[Stored records]
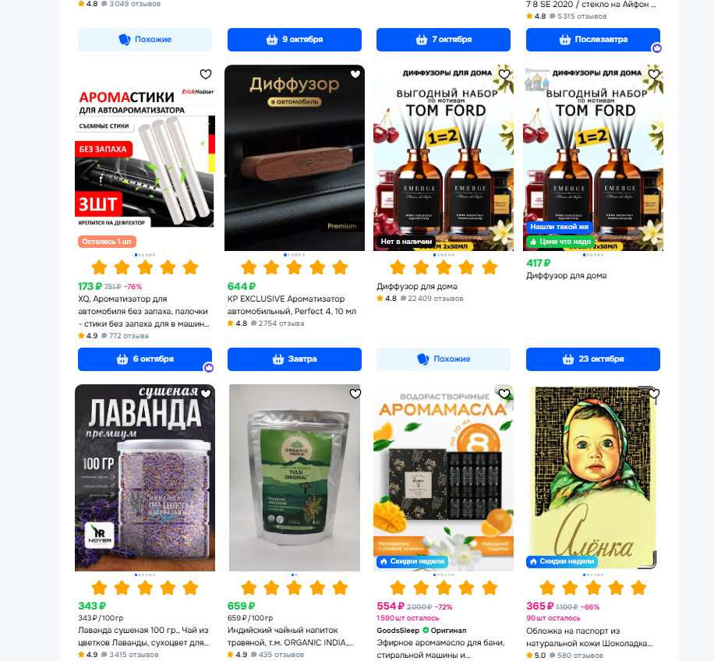Image resolution: width=714 pixels, height=661 pixels.
Task: Show similar items via top Похожие button
Action: (145, 40)
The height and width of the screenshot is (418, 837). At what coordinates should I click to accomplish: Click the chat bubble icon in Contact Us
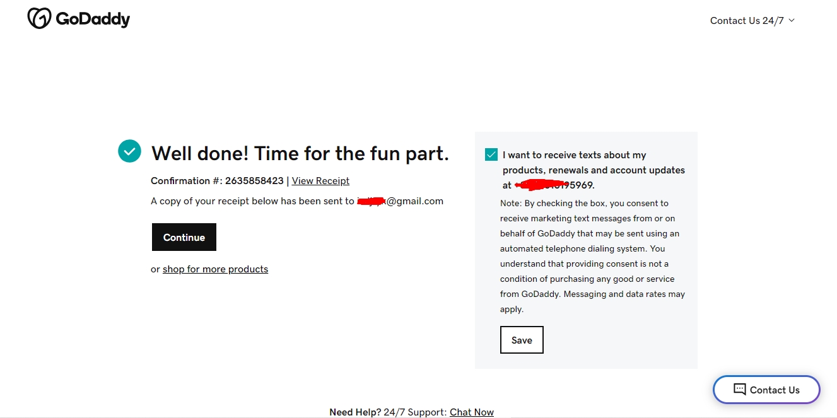(x=739, y=390)
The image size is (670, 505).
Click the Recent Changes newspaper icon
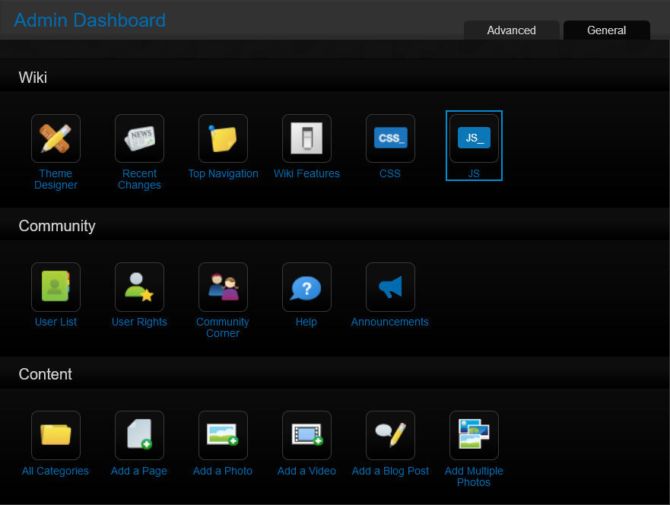pos(139,138)
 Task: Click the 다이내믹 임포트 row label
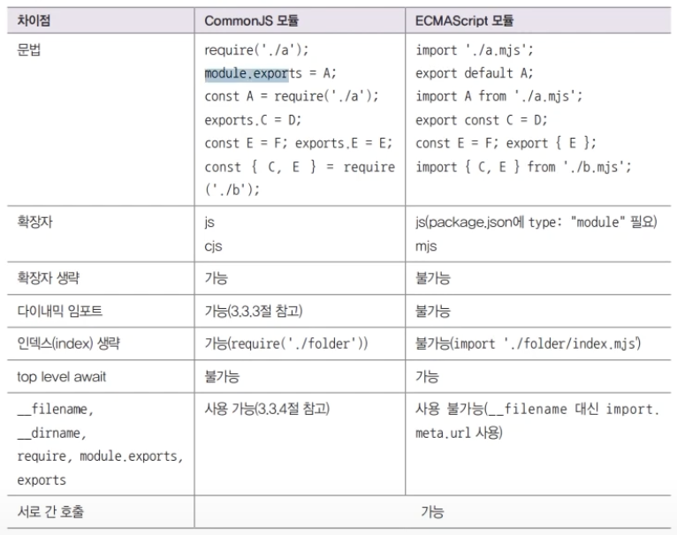click(59, 311)
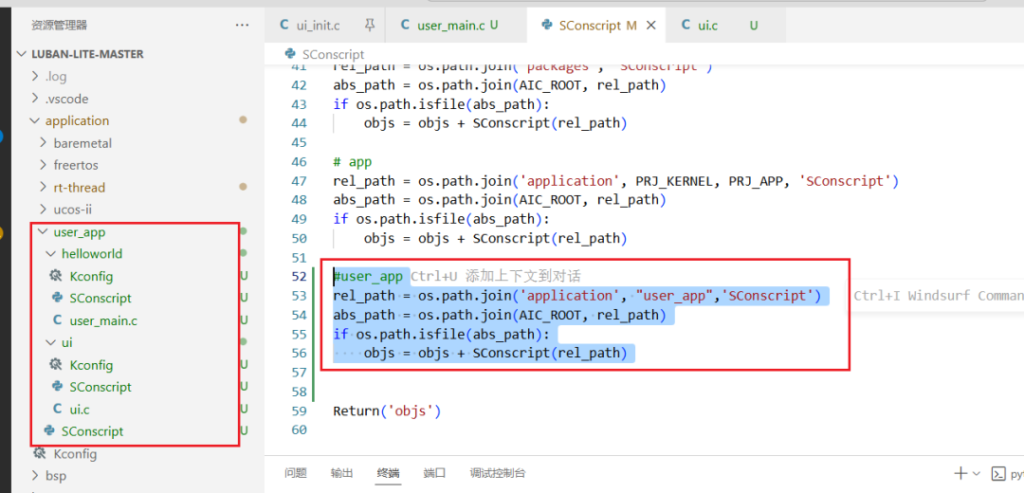Open the 问题 panel tab
1024x493 pixels.
click(x=296, y=473)
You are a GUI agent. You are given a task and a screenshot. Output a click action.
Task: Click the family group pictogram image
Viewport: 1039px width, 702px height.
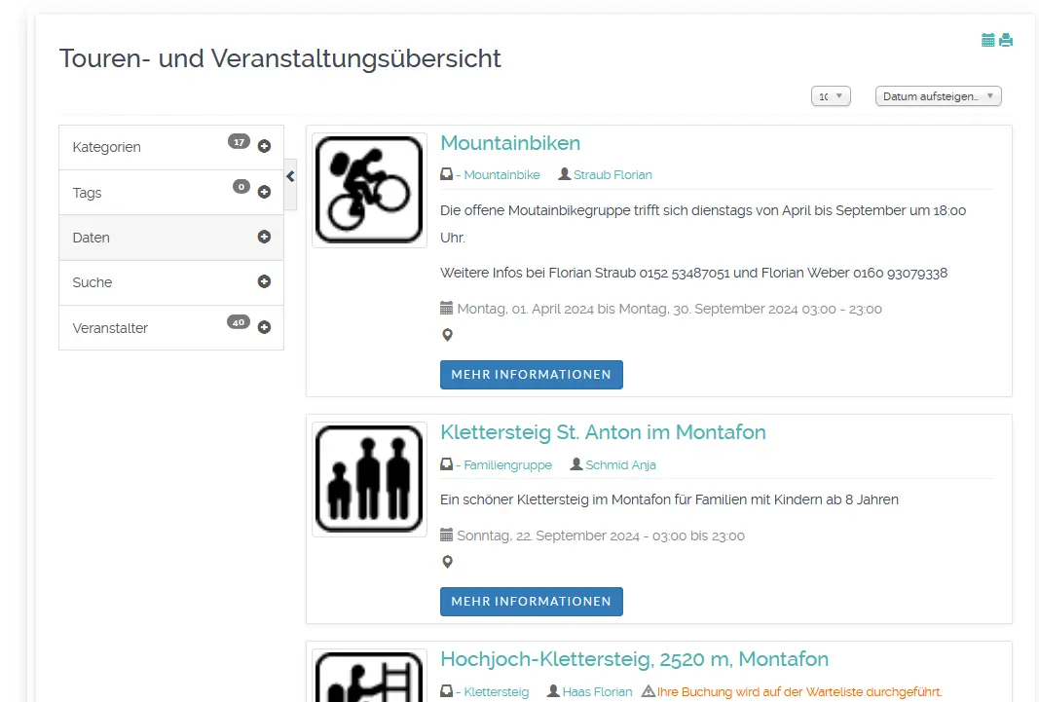coord(369,479)
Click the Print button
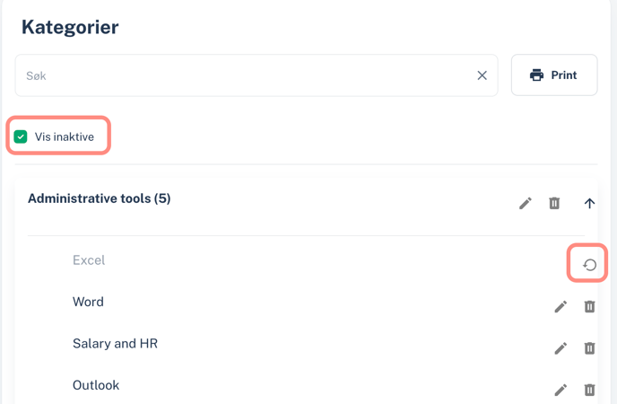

§ How to complete this task
Text only, no pictures: please print exactly the lines above from the line with "Click the Recent Changes newspaper icon" up to and including the line with "You are a GUI", and nothing else.

§ Reply
Click the Recent Changes newspaper icon
pos(139,138)
 Task: Click the 다이내믹 임포트 row label
click(59, 311)
Open the 问题 panel tab
1024x493 pixels.
click(x=296, y=473)
You are a GUI agent. You are given a task and a screenshot. Output a click action.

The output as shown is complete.